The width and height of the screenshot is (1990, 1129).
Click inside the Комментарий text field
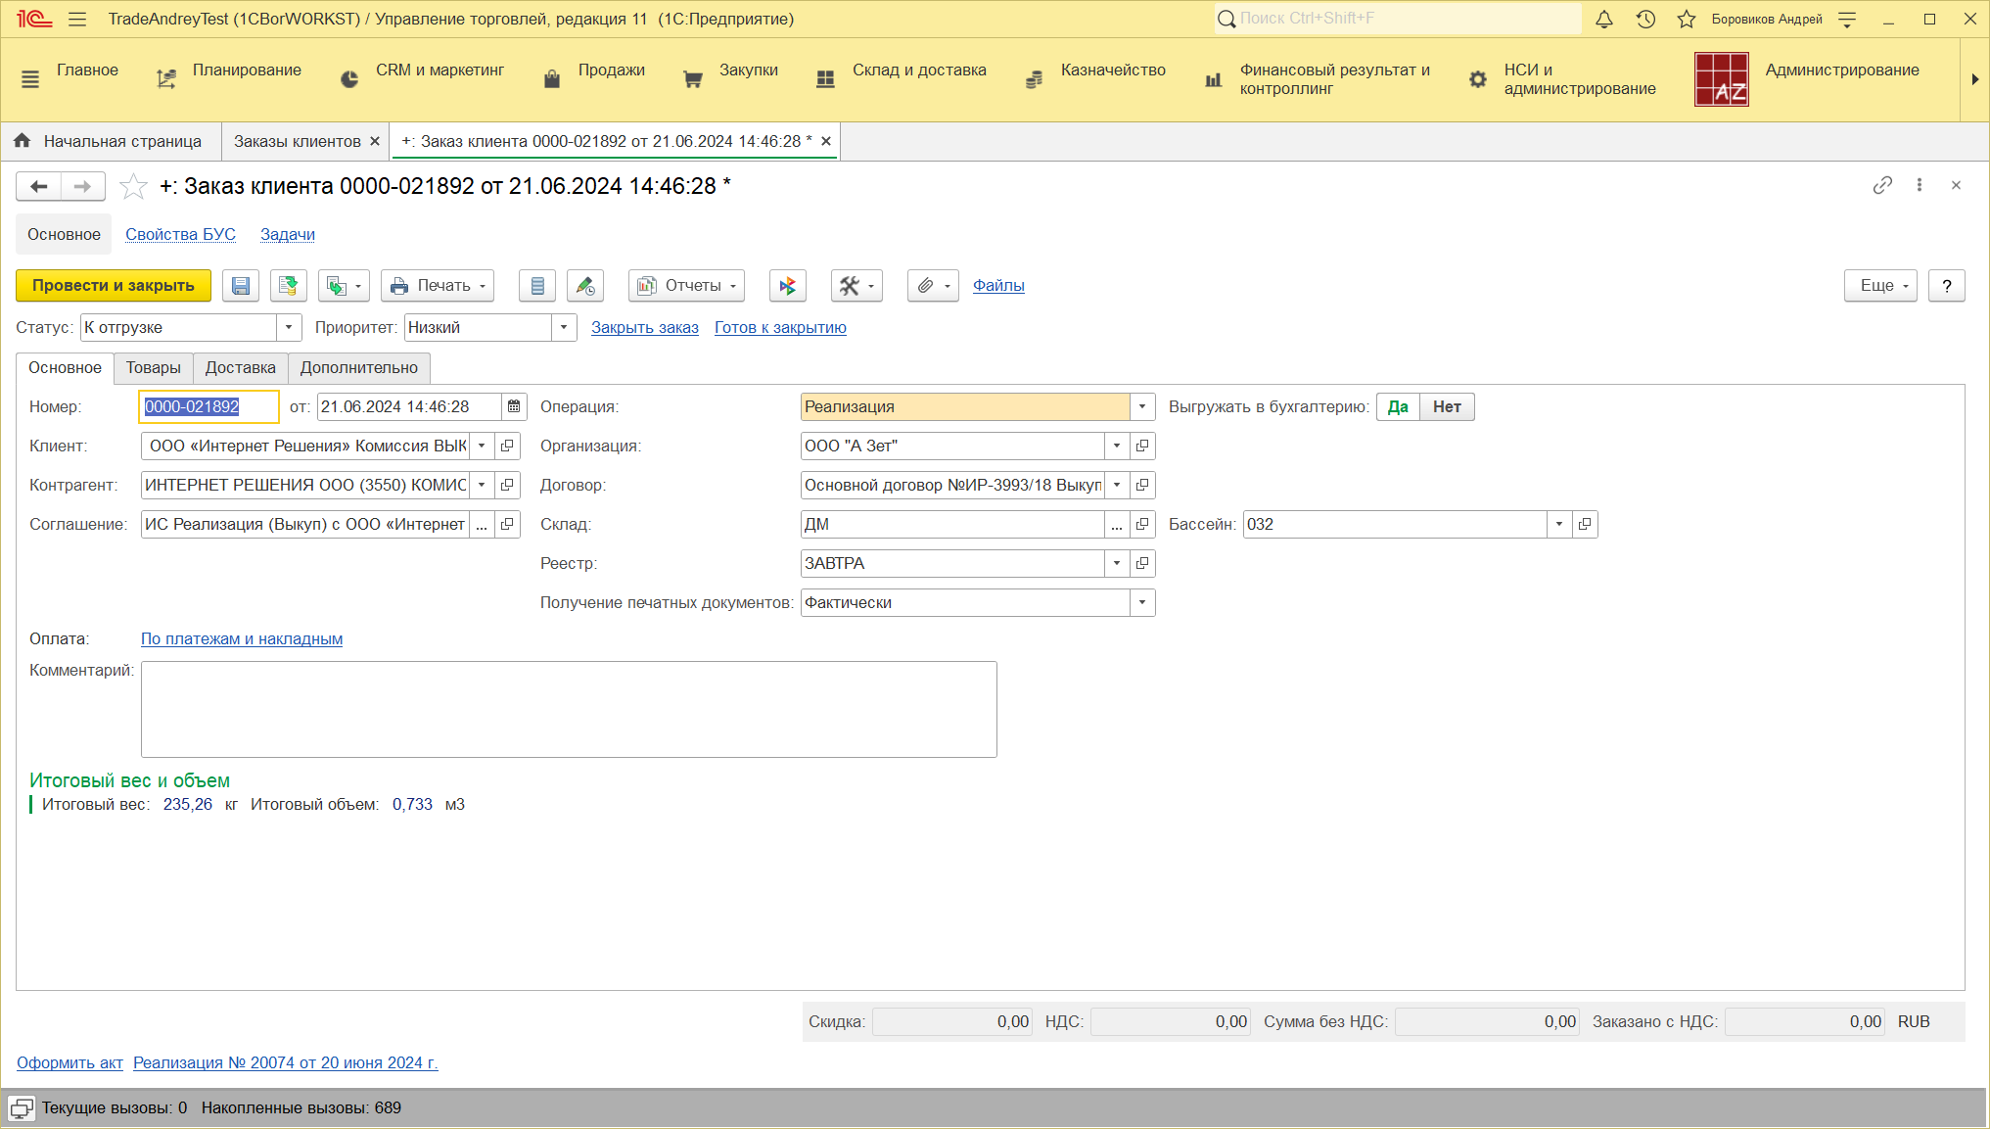(568, 709)
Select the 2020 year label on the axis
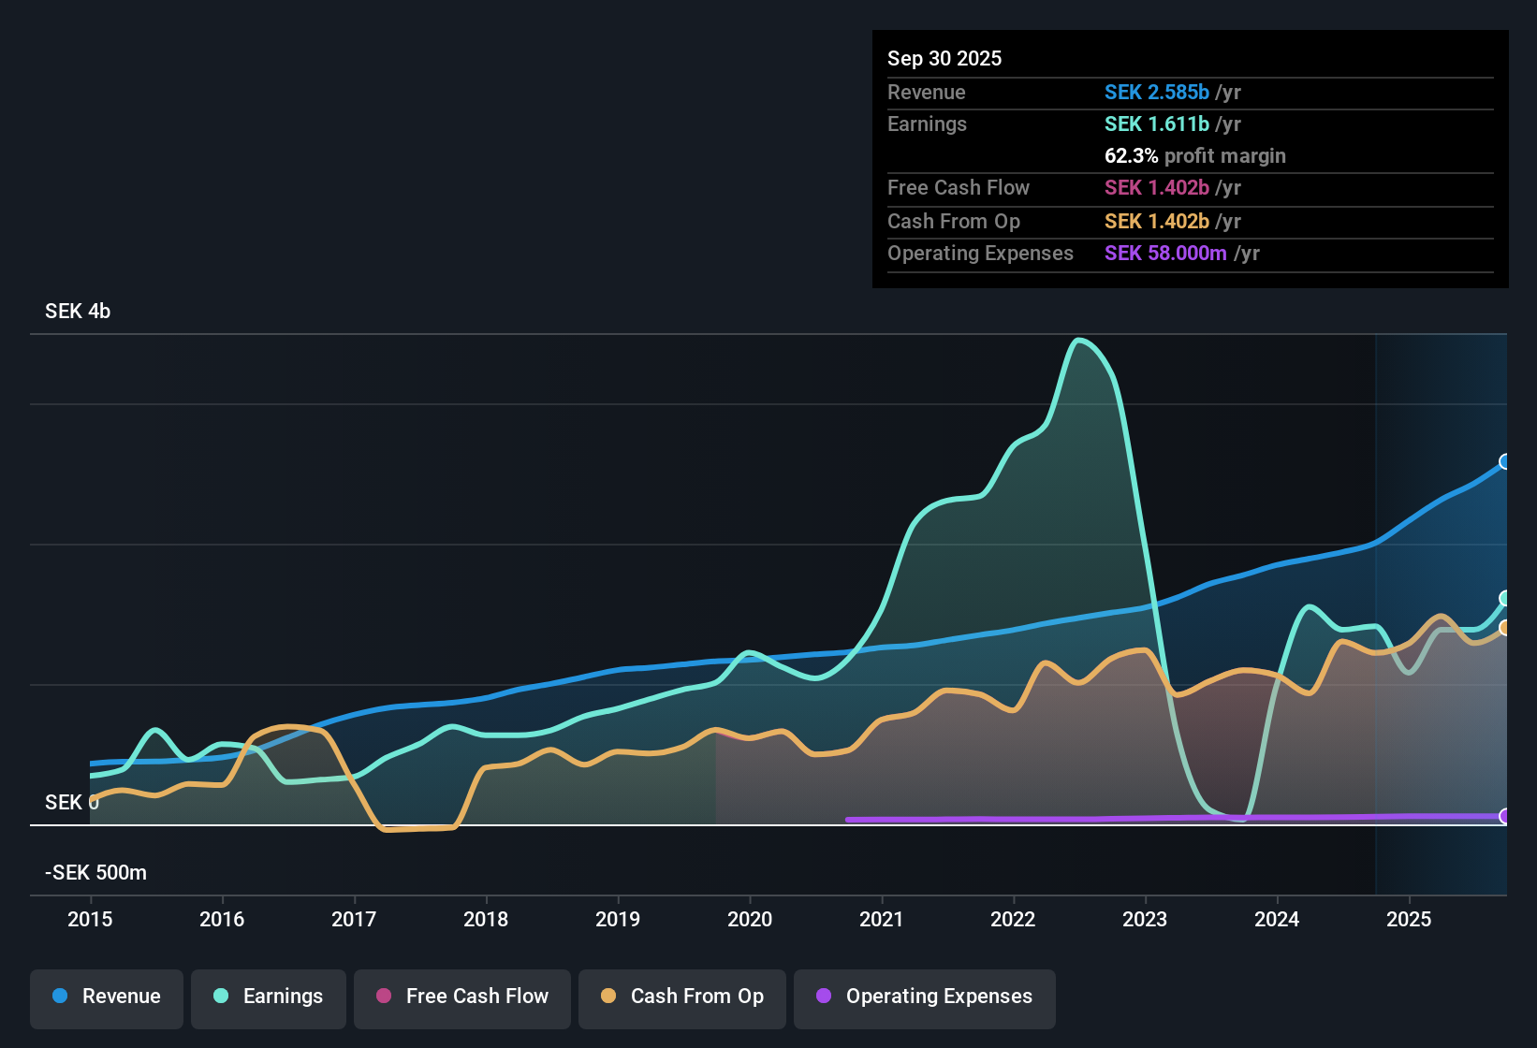 click(750, 920)
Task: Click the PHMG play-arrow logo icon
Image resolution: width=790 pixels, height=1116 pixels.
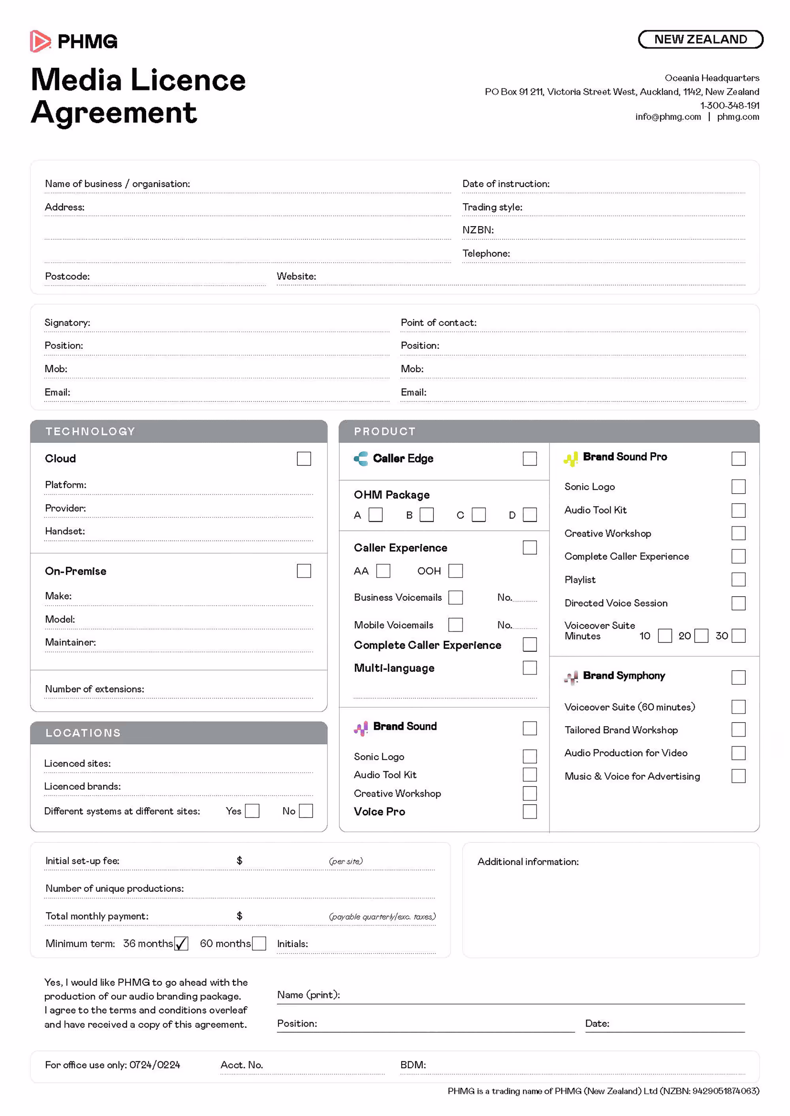Action: tap(40, 41)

• **About this task**
Your copy must hold every record above in its exact wording and must hold no pictures.

• **Written solution**
The width and height of the screenshot is (1990, 1129).
Click inside the Комментарий text field
(568, 709)
Select the 2020 year label on the axis
 click(750, 920)
Task: Click the PHMG play-arrow logo icon
Image resolution: width=790 pixels, height=1116 pixels.
Action: tap(40, 41)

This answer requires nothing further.